══ DATA RECORDS ══

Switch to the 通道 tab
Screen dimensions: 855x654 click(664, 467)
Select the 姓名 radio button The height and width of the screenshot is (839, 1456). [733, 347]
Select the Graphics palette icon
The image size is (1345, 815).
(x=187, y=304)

═══

**YOUR OBJECTIVE**.
A faithful retyping of every entry above is the task.

**SOLUTION**.
Switch to the 通道 tab
Screen dimensions: 855x654 click(664, 467)
Select the 姓名 radio button The height and width of the screenshot is (839, 1456). [733, 347]
Select the Graphics palette icon
The image size is (1345, 815).
(x=187, y=304)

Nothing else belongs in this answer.